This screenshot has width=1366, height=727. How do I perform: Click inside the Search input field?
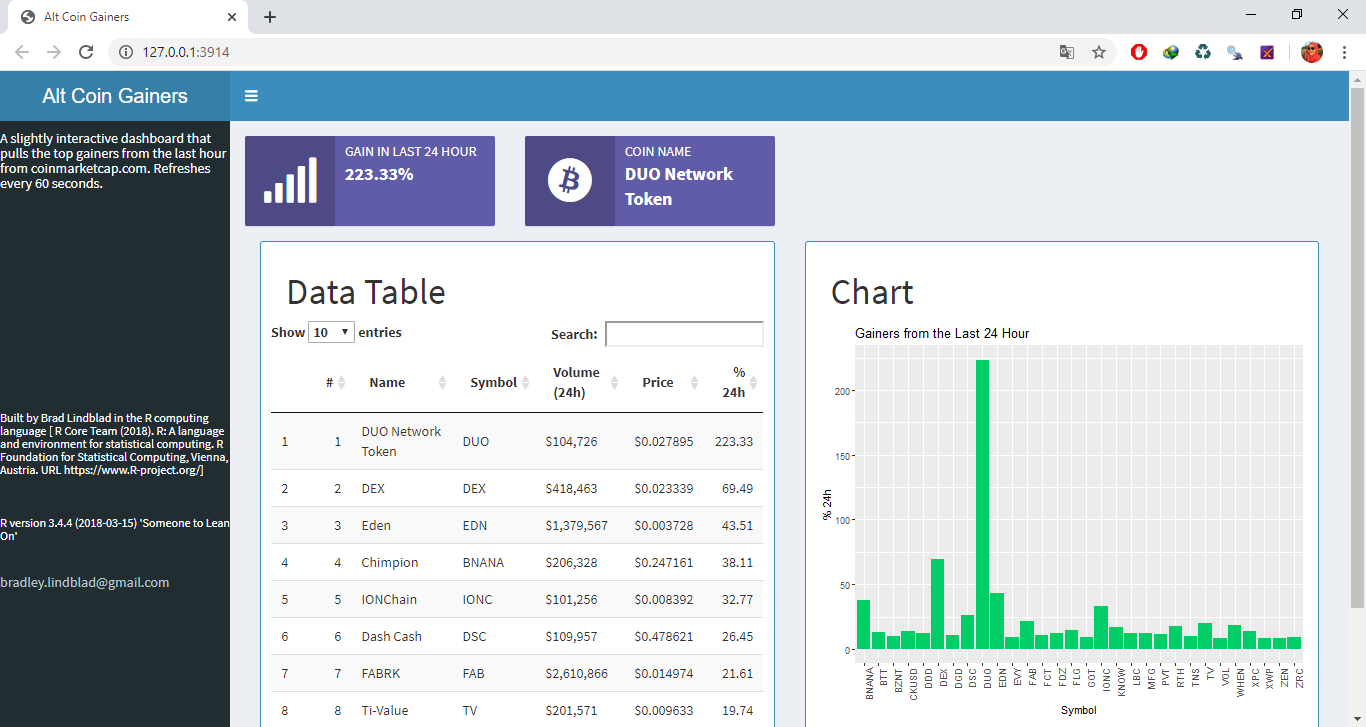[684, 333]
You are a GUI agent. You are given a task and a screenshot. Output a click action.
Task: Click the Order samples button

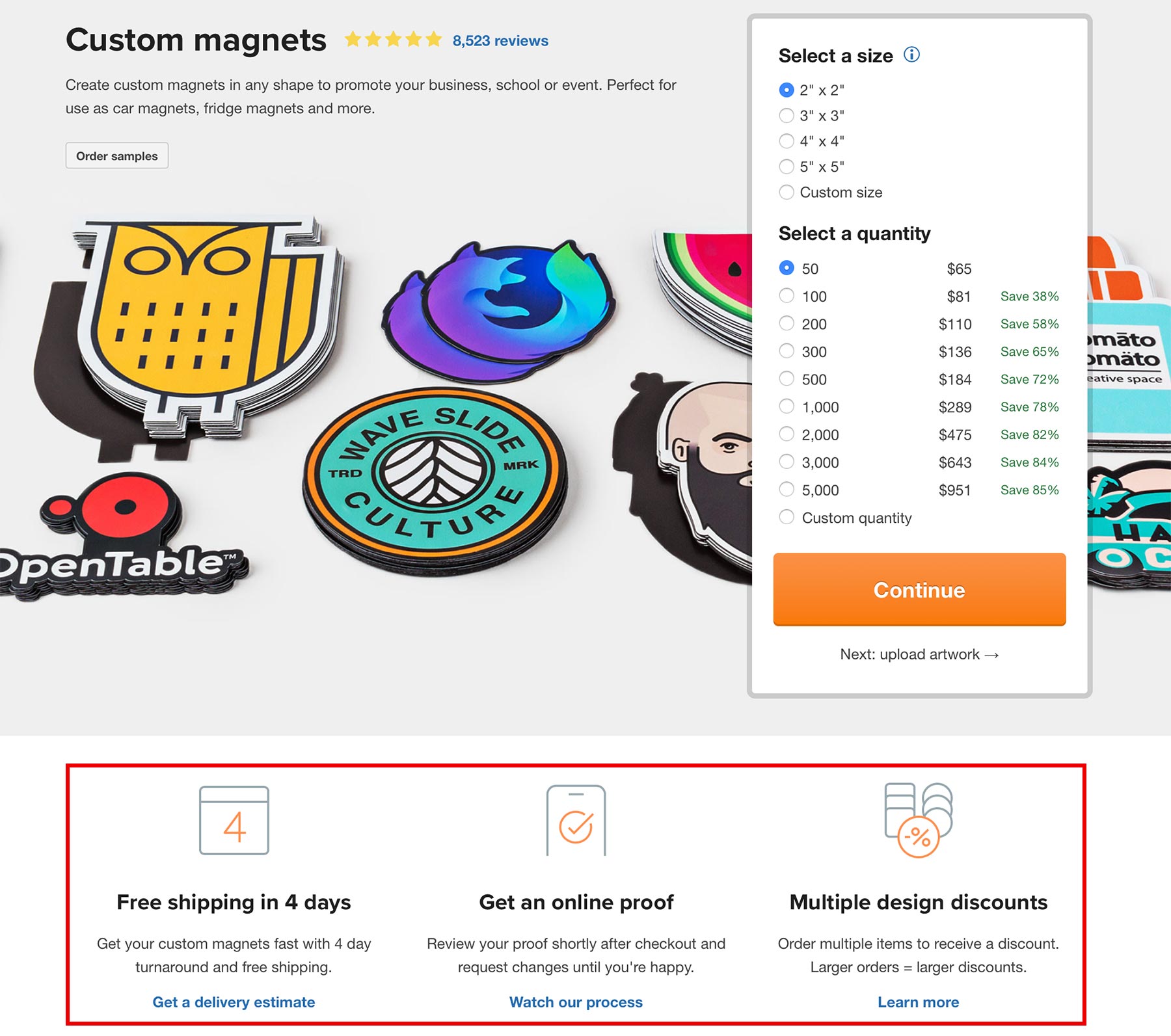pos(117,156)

*Exercise goal*.
Leaving out the pictures, print every record exactly as written.

*Exercise solution*.
This screenshot has width=1366, height=727. How do I perform: Click inside the Search input field?
[684, 333]
You are a GUI agent. You are given a task and a screenshot. Output a click action.
Task: Click the Order samples button

pos(117,156)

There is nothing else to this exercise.